Ingredients
1 whole chicken (about 2 pounds cooked meat)
6 bay leaves
1 pound ground andouille sausage or any good quality smoked sausage, sliced into 1/8 inch thick rounds
2 large onions, coarsely chopped
1 medium head celery, coarsely chopped including leaves
3/4 cup vegetable oil or bacon grease
1 cup all purpose flour
8 cups chicken stock, heated
1 tablespoon salt
2 teaspoons black pepper
1 tablespoon dried thyme
1 teaspoon dried oregano
½ teaspoon dried sage
1 tablespoon LuLu’s Crazy Creola seasoning (or any Creole seasoning you like)
2 tablespoons Worcestershire sauce
2 cups finely chopped green onions
½ cup finely chopped fresh parsley
1 quart fresh oysters, drained
2 pounds medium shrimp, peeled and deveined
2-3 tablespoons LuLu’s perfect pepper hot sauce (or any hot sauce you like)
Filé powder, optional
- Place whole chicken in a large stock pot. Cover with water, add 2 bay leaves, and boil chicken until tender. Remove from broth and cool.
- Remove and discard chicken skin and bones. Chop chicken into large bite-size pieces. Set aside.
- Heat a cast iron or heavy skillet and cook sausage over medium heat until browned. Drain on paper towels.
- Place chopped onions, bell peppers, and celery including leaves, in separate bowls. Set aside.
- To make the roux, heat vegetable oil or bacon grease in a 10-quart heavy stock pot over medium-high heat. When oil is hot, gradually add flour, whisking continuously. Continue to whisk roux, adjusting heat as necessary to keep from burning. This may take 25 to 35 minutes or until your arm feels like it is about to fall off and the roux is a dark mahogany color. Be careful; if the roux burns, you will have to start all over again!

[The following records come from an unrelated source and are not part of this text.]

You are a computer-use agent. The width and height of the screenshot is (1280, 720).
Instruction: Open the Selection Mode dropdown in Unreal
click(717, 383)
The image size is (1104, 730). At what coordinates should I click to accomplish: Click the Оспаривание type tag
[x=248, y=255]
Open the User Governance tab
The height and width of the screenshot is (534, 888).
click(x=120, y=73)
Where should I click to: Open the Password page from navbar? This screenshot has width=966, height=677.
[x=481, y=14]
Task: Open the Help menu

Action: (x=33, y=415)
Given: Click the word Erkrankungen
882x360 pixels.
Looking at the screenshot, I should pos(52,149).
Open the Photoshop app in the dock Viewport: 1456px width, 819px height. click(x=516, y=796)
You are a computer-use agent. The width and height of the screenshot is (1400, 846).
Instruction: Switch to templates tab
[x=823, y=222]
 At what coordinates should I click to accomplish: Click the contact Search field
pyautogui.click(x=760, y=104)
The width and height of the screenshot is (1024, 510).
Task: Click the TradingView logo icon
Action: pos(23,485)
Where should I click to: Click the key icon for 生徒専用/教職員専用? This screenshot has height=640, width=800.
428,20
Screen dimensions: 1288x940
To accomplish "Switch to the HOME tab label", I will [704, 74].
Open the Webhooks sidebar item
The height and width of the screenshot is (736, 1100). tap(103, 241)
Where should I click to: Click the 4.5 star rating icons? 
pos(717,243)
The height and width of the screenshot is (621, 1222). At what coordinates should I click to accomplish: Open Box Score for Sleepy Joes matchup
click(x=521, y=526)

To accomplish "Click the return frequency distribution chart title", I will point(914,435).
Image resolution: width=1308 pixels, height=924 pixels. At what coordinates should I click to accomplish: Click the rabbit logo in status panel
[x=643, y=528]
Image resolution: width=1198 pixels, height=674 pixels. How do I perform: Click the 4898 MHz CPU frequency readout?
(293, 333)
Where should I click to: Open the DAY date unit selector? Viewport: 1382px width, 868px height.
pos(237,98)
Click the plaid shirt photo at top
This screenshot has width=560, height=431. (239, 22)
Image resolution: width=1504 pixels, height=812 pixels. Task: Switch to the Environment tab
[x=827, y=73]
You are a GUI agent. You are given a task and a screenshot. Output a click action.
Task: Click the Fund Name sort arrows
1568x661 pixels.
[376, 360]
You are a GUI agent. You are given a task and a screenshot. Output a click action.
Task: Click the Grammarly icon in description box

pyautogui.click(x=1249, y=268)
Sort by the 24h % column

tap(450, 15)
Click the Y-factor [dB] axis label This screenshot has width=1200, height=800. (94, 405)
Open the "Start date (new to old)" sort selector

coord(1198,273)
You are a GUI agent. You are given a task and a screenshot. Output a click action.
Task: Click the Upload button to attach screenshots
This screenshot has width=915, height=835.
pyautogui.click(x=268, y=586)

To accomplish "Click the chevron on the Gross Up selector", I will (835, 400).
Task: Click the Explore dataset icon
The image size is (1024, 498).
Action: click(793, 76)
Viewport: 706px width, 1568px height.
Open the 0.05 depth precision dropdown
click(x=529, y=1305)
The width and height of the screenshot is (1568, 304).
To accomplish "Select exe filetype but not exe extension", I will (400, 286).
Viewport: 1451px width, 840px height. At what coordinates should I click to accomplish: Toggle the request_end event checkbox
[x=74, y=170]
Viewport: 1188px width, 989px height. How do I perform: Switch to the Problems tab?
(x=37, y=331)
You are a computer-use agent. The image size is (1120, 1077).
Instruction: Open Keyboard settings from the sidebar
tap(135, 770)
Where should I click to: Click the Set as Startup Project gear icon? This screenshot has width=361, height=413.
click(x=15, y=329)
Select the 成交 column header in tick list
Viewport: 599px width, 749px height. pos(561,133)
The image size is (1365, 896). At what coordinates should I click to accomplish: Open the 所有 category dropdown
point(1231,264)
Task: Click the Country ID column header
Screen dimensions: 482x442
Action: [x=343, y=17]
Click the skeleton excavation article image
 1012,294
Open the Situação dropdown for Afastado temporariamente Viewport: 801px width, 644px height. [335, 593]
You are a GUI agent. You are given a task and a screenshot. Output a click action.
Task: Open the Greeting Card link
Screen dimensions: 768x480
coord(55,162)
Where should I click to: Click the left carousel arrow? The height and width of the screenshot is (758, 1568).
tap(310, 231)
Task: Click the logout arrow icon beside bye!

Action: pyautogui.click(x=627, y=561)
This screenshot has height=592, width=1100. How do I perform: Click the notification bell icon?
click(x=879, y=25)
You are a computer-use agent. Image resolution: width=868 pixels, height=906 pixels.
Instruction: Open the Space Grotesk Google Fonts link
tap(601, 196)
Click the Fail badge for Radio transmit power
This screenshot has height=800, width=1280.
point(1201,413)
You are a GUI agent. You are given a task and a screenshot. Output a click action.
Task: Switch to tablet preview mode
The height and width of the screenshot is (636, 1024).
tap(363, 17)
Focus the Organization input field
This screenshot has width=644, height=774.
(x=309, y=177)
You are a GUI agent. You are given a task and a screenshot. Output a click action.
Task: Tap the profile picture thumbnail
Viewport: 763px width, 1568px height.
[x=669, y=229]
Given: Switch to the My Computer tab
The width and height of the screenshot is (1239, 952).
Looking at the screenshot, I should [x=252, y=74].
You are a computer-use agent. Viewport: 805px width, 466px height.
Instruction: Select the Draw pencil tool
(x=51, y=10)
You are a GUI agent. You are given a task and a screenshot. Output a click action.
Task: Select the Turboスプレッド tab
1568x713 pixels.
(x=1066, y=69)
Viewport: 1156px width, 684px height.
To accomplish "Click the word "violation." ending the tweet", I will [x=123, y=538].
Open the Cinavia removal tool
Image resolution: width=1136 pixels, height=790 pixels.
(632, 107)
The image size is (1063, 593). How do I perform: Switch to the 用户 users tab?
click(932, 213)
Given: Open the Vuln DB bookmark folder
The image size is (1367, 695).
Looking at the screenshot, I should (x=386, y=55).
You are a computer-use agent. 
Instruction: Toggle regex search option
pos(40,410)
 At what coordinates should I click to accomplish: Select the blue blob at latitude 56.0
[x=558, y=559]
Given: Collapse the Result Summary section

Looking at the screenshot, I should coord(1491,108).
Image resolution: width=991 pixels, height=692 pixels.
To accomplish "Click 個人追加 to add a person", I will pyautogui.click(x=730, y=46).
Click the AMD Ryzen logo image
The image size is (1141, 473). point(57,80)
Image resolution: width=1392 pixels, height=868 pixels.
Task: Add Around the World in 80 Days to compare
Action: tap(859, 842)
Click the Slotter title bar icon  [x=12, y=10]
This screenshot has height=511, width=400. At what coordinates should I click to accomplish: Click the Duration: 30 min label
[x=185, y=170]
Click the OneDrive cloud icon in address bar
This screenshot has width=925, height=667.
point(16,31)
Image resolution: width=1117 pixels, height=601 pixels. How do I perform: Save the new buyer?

- Carefully add chopped onions to roux and continue stirring with a large wooden spoon for 2 to 3 minutes. Onions will sizzle and steam when they hit the hot roux, so caution is advised. Seasoned gumbo cooks have real battle scars on one or both arms.
- Add bell peppers and continue stirring for another 2 to 3 minutes; add celery continuing to stir constantly for another 2 to 3 minutes. The mixture should now resemble a pot of black beans.
- Add chicken and sausage and stir well.
- Slowly add heated stock and stir well.
- Add salt, black pepper, thyme, 4 bay leaves, oregano, sage, Creole seasoning, and Worcestershire sauce. Stir well. Bring gumbo to a boil and continue boiling for five minutes. Reduce heat to maintain a slow simmer, uncovered, for about one hour or an entire day. If gumbo gets too thick, add a little water. If it is too thin, continue to simmer uncovered. Because there is pork sausage in this gumbo skim off any excess oil that rises to the top.
- At this point, you can cool the gumbo. It’s always better the day after it has been cooked, although I’ve never had a complaint when I served gumbo the day I made it. Remove from heat and let it sit for about 30 minutes. Then place pot, uncovered in an empty sink. Fill the sink with water and ice around the stock pot. Stir gumbo every 15 minutes to move the liquid around to facilitate cooling. Gumbo will spoil if cooled improperly. At the restaurant, we have cooling cylinders that look like baseball bats that are frozen and placed in the middle of 5-gallon stock pots. When completely cool, refrigerate it, uncovered for a couple of hours before placing it in an airtight container.
- Reheat gumbo slowly to simmering. 30 minutes before serving, add green onions and parsley. Cover and cook for 15 minutes. Add oysters and shrimp. Continue simmering for two minutes or until oysters begin to curl.
- For a spicy flavor, add hot sauce. Remove from heat and cover. Let sit for 10 minutes. It will stay hot for a long time. Adjust seasonings and serve over cooked white rice with file powder and French bread and butter.
LuLu’s Clue: filé powder is a flavoring and thickening agent for gumbo made out of the ground leaves of sassafras trees, abundant along the Gulf Coast. Okra was not available in the winter in Louisiana, so the Cajuns, who learned from the Choctaw Indians, used filé powder in their gumbos. Filé is always added at the end of cooking since it can become stringy if boiled. Since I always make enough gumbo to feed an army, I put the filé powder on the table for individual serving.
If you make the winter gumbo, let me know how it goes. I always love to hear of other people’s adventures in gumbo!